Oracle Big Data SQL – High Performance Data Virtualization Explained

Jean-Pierre Dijcks Oracle

Redwood City, CA, USA

Keywords: Big Data SQL, SQL, Big Data, Hadoop, NoSQL Databases, Relational Databases, SQL, Security, Performance

Introduction This technical session focuses on Oracle Big Data SQL.

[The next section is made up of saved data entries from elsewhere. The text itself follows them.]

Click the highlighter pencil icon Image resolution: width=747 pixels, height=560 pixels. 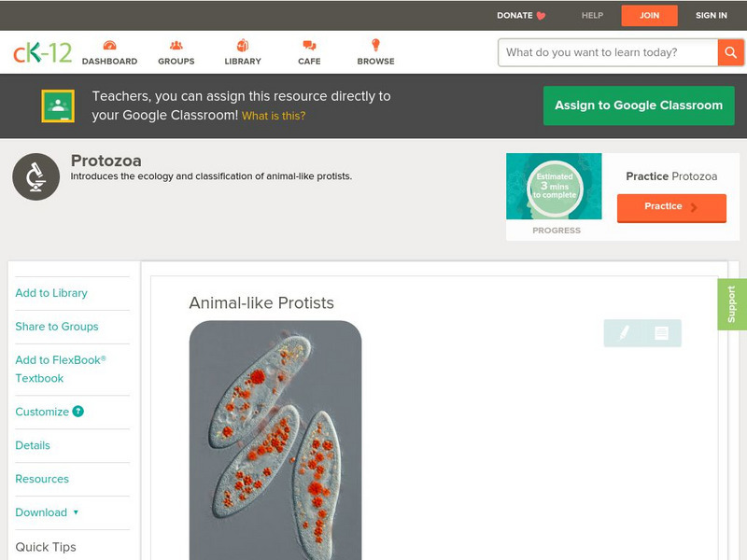624,332
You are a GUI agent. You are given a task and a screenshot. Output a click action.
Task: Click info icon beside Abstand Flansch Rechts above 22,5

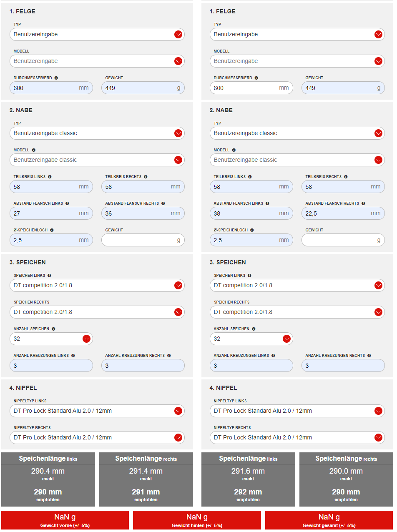coord(363,203)
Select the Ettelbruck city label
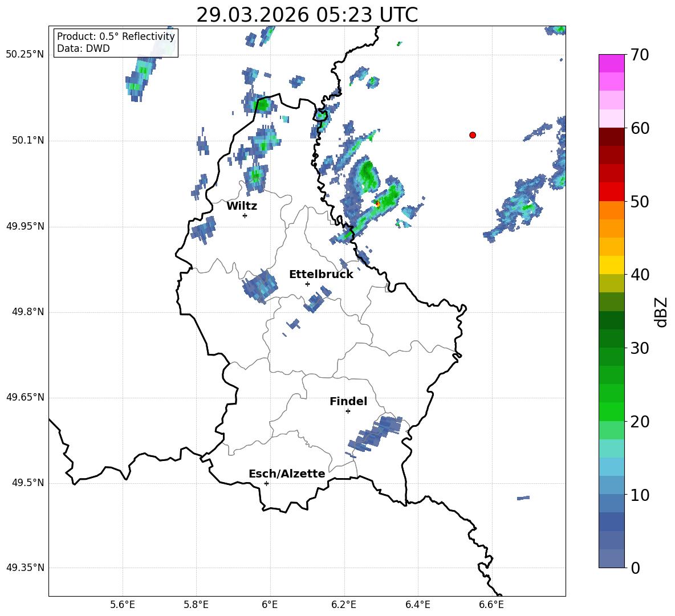Screen dimensions: 675x616 (321, 275)
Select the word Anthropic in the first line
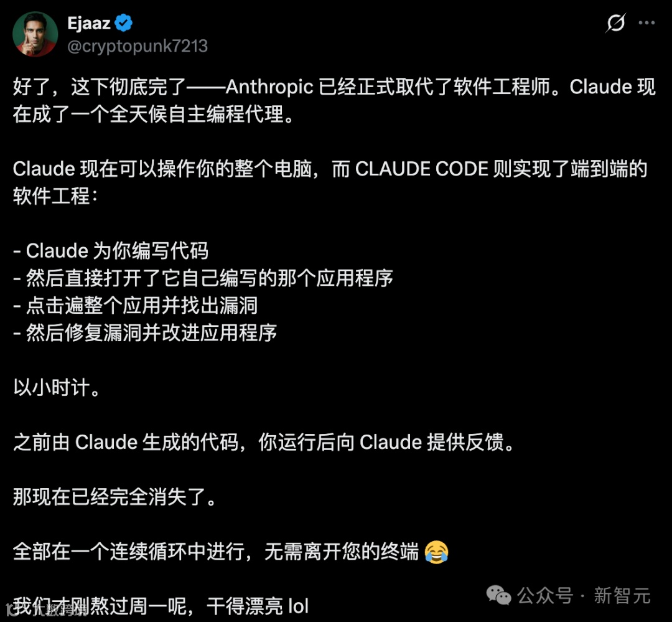The width and height of the screenshot is (672, 622). coord(269,87)
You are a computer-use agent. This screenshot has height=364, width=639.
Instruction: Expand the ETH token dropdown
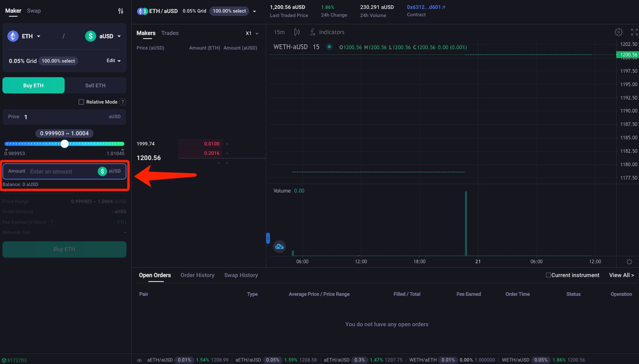[24, 36]
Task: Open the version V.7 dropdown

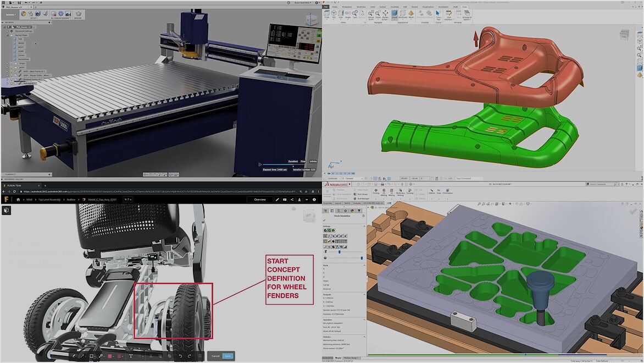Action: (127, 200)
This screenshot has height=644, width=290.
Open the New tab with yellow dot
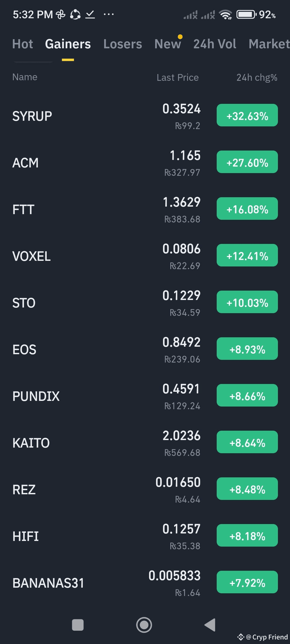[168, 43]
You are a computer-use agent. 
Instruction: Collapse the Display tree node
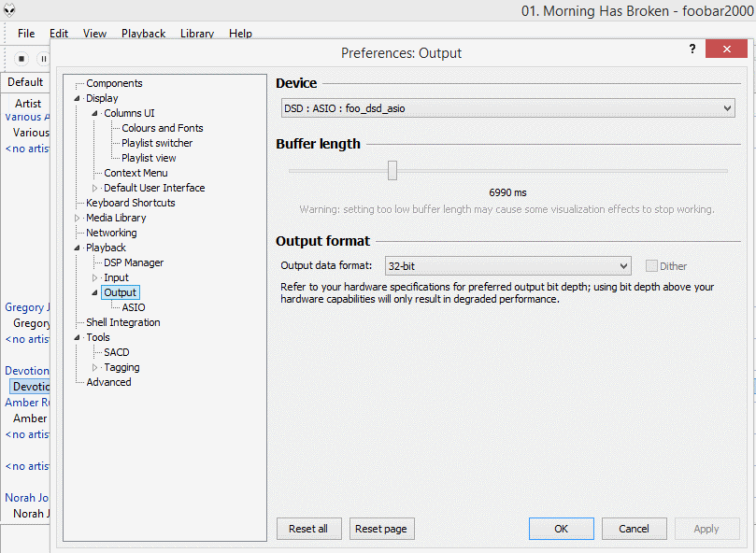click(x=78, y=98)
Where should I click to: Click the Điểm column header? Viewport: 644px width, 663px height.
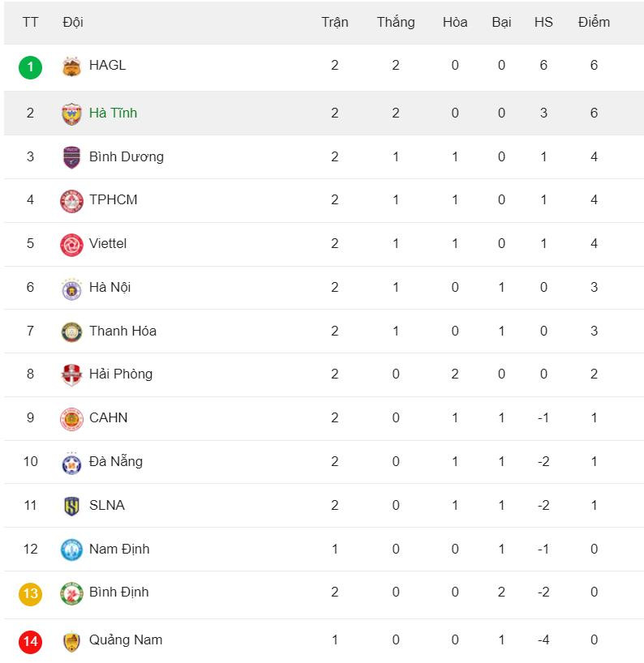(x=594, y=22)
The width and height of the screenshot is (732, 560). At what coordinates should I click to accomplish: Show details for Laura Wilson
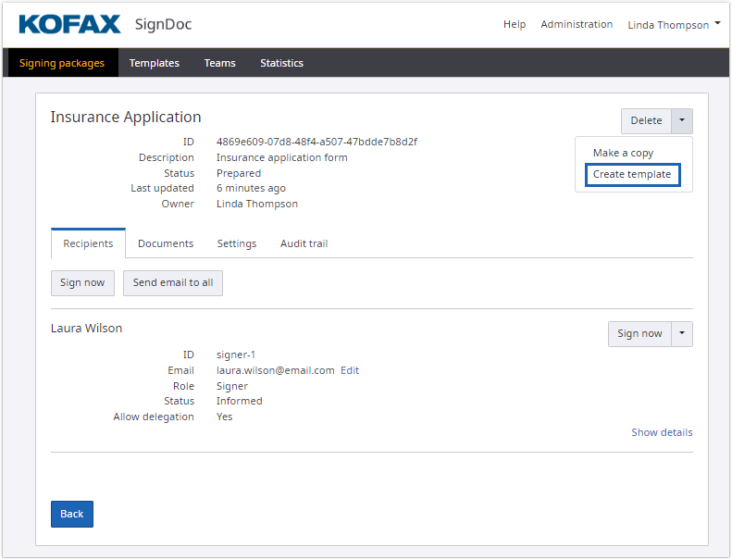(x=662, y=432)
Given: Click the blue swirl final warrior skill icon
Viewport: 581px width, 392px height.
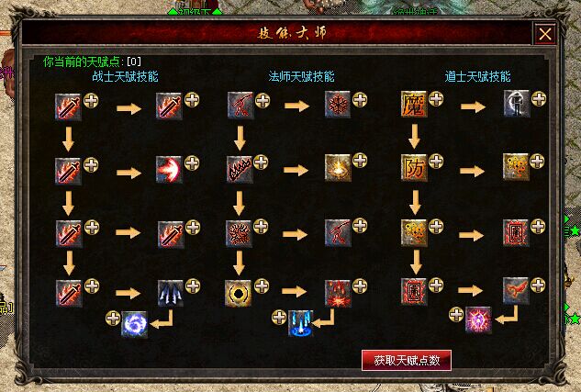Looking at the screenshot, I should [x=135, y=325].
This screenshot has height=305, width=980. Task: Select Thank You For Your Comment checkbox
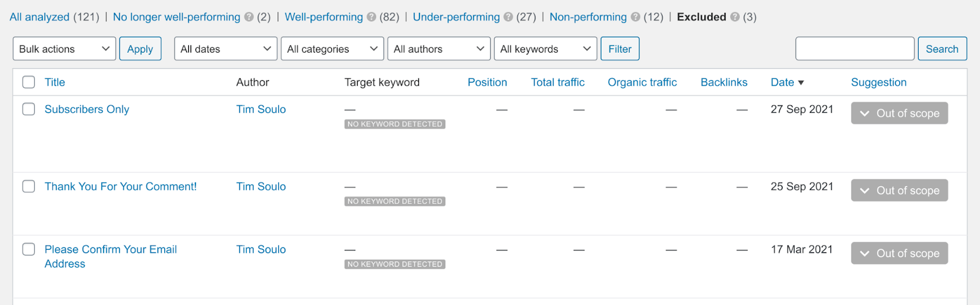[x=29, y=186]
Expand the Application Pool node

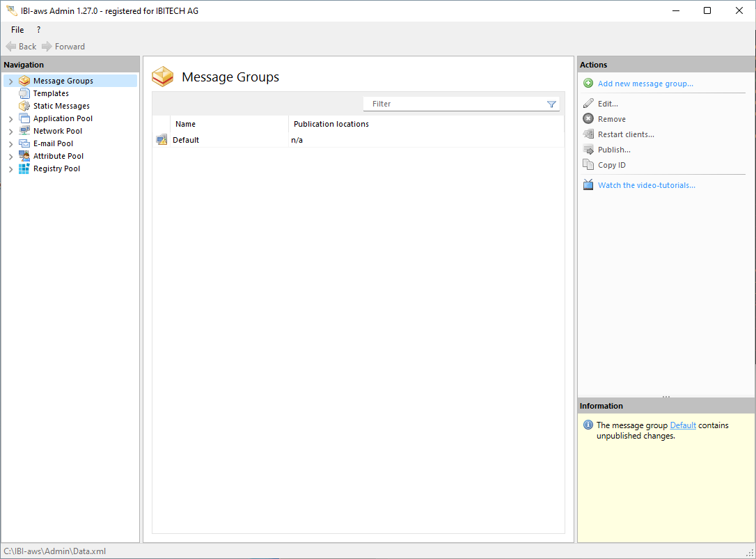coord(10,119)
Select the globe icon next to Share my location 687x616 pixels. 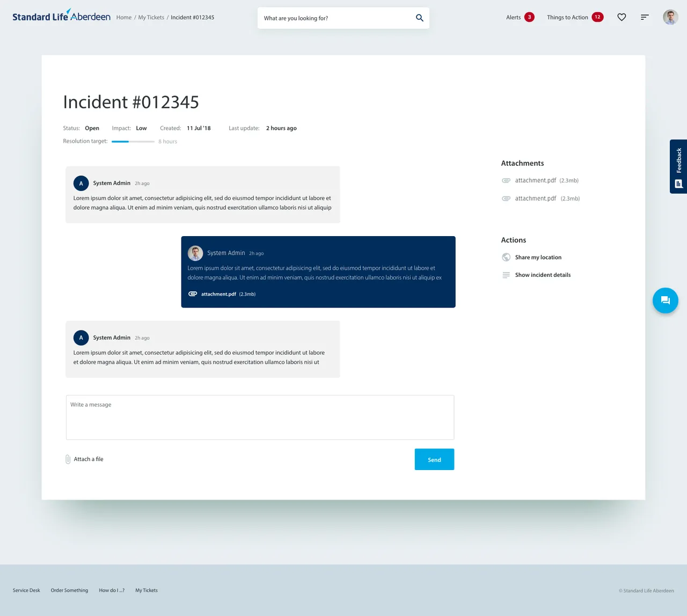pyautogui.click(x=506, y=257)
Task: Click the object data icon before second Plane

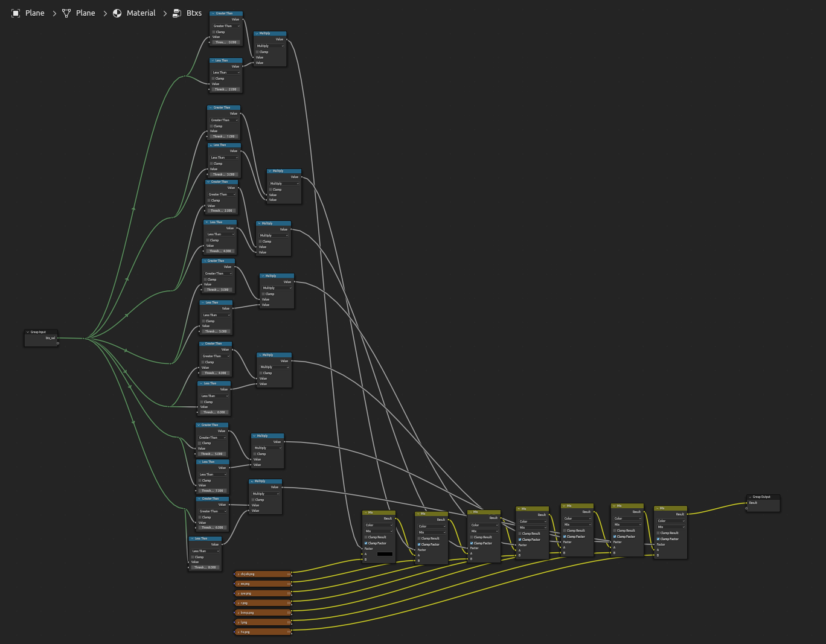Action: click(66, 13)
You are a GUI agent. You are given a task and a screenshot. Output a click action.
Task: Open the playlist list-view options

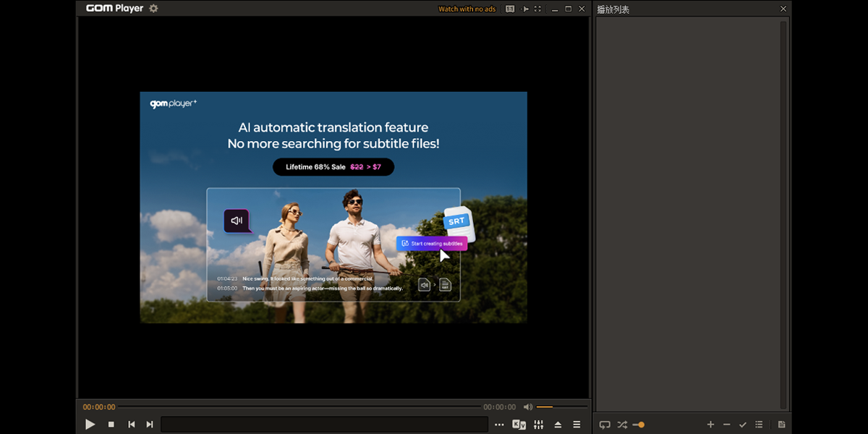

Big Data SQL The key goals of Big Data SQL are to expose data in its original format, and stored within Hadoop and NoSQL Databases through high performance Oracle SQL being offloaded to Storage resident cells or agents. The architecture of Big Data SQL closely follows the architecture of Oracle Exadata Storage Server Software and is built on the same proven technology. With data in HDFS stored in an undetermined format (schema on read), SQL queries require some constructs to parse and interpret data for it to be processed in rows and columns. For this Big Data SQL leverages all the Hadoop constructs, notably InputFormat and SerDe Java classes optionally through Hive metadata definitions. Big Data SQL then layers the Oracle Big Data SQL Agent on top of this generic Hadoop infrastructure, as can be seen in Figure 1.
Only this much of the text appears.